I've noticed the Packer fans seem to be lying low (laying low? Dang, I missed that lesson in grammar) on FB.  Maybe they are up to something.  Maybe they are smart. Maybe they are too nervous to speak.  Maybe they are saving up all their collective energy so it can be output during the game.  Maybe they are waiting to STOMP all over those nasty Bear fans after Sunday's game.  Maybe they are busy praying in church and thus don't have their laptops or iPhones.  The Packer fans at work are not quiet but the Packer fans are quiet on my page. 
I'd hate for any of you to miss such Bear Fan taunting posted on my FB page, so I've included some of it below.  
WARNING TO WIFE and PACKER FANS: STOP READING NOW.  This will only hurt you.  I mean no disrespect.  I'm just sharing a few of the naughty and naughtier things posted on Book de la Face wall.  Remember: I too believe it the "Sports Illustrated Cover Curse," so I believe the score will be Packers 28, Chicago 24.  That said......
"It has been said that the British army wore red coats so that if they were shot their opponent would not be able to tell that they were bleeding. I guess that explains why the Packers wear yellow pants!" 

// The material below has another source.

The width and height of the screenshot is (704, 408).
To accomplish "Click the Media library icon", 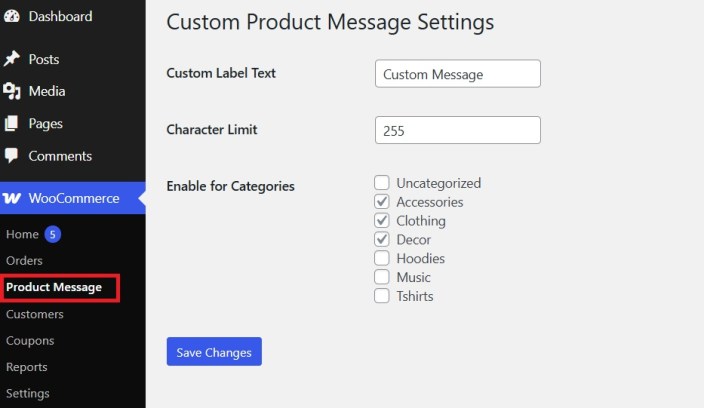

A teacher tells her class she's a PACKERS fan.The class agrees with her except one little girl. When asked who she likes the girl said THE BEARS.The teacher asked why she liked the BEARS and she replied because my mommy and daddy are fans. The teacher replies that's not a reason to like them. What if your dad was an idiot and your mom was a moron,then what would you be? The little girl replied A PACKERS FAN!!!
A Bears fan, a Packers fan and a Seahawks fan are climbing a mountain and arguing about who loves his team more. The Seahawks fan insists that he is the most loyal. "This is for the Seahawks!" He yells, and jumps off the side of the mountain. Not to be outdone, the Bears fan is next professing his love for his team. He yells, "This is for the Bears!" And pushes the Packers fan off the mountain... GO BEARS!!!!
Our Father who Art in Chicago , Football be Thy game. Let Forte run, 1 Super Bowl won, on earth as it is in Soldier Field. Give us Sunday a playoff victory, and forgive us our penalties, as we defeat those Packers who play against us, lead us not into elimination, but deliver us to Dallas ! In the name of the fans, the city of Chicago , and the good Bears ' name, Amen 
(I dunno about you, but I get kinda creeped out when people use the "Our Father" as the basis of a football prayer.)
Question - What do you call 47 men watching the Superbowl? Answer- The Green Bay Packers!!!
Q: How do we know the Tooth Brush was invented in Wisconsin?
A: If it were anywhere else it would have been named a Teeth Brush
This just in....the main library in Green Bay has burned down...both books were destroyed. The tv guide and the how to make Venison sausage for dummies 2nd edition hard cover.
Ouch! 
There is a huge chance this blog will not be one bit funny after Sunday's game.  I suppose which side you are on.  If the Packers win, then Packers fans can make fun of all these ridiculous rantings and rub it in Bear Fan faces.  If the Bears win, the Packer fans will remove me from their blog bookmarks and the Bear fans will re-post these as their status and add even more obnoxious banter for the next thirty years.
Thirty more hours, boys and girls.  Time.will.tell.

Tuesday, January 18, 2011

Trouble in Paradise

Well, it's happened!  The Bears are going to meet the Packers in the game of the century. No game since 1941 has been this monumental.  As a NFL football fan, I am WAY excited about the Monsters of the Midway meeting the Land of the Frozen Tundra Cheeseheads for the chance to go to the Big Show.  I am proudly claim my Chicago-land roots as the Pack march in to Soldier Field.  Why, here I am in 2009, standing in front of the ever-so-infamous Soldier Field. Growl!
 
As the partner of a cheesehead, this is problematic.  You can't root for both teams.  Per the wife, that would be ridiculous.  As the partner of a cheesehead who will gladly don the green and gold (as evidenced here), I am conflicted.  While I love a good trip to Lambeau Field (home of the vegetarian brat) and I enjoy the wife's passion for the game and I support the wife in all her misguided adventures--er, I mean her passion for the Packers, I need to pick a side in this house divided.
 
There is trouble in paradise.
 
Understandably, the wife is a nervous wreck about this big game.  Packer fans aren't JUST fans.  This is THEIR team.  This is THEIR game.  This is THEIR life! As I have said before and I will say a billion times again, they ARE their team.  They are ONE with their team.  They don't say "The Packers;" they say "we," as in "we have to win this game....we look great today....we might be developing a running game." They live and breathe with their team.  I've never seen anything like it.  The priests in the Catholic churches pray aloud for the team....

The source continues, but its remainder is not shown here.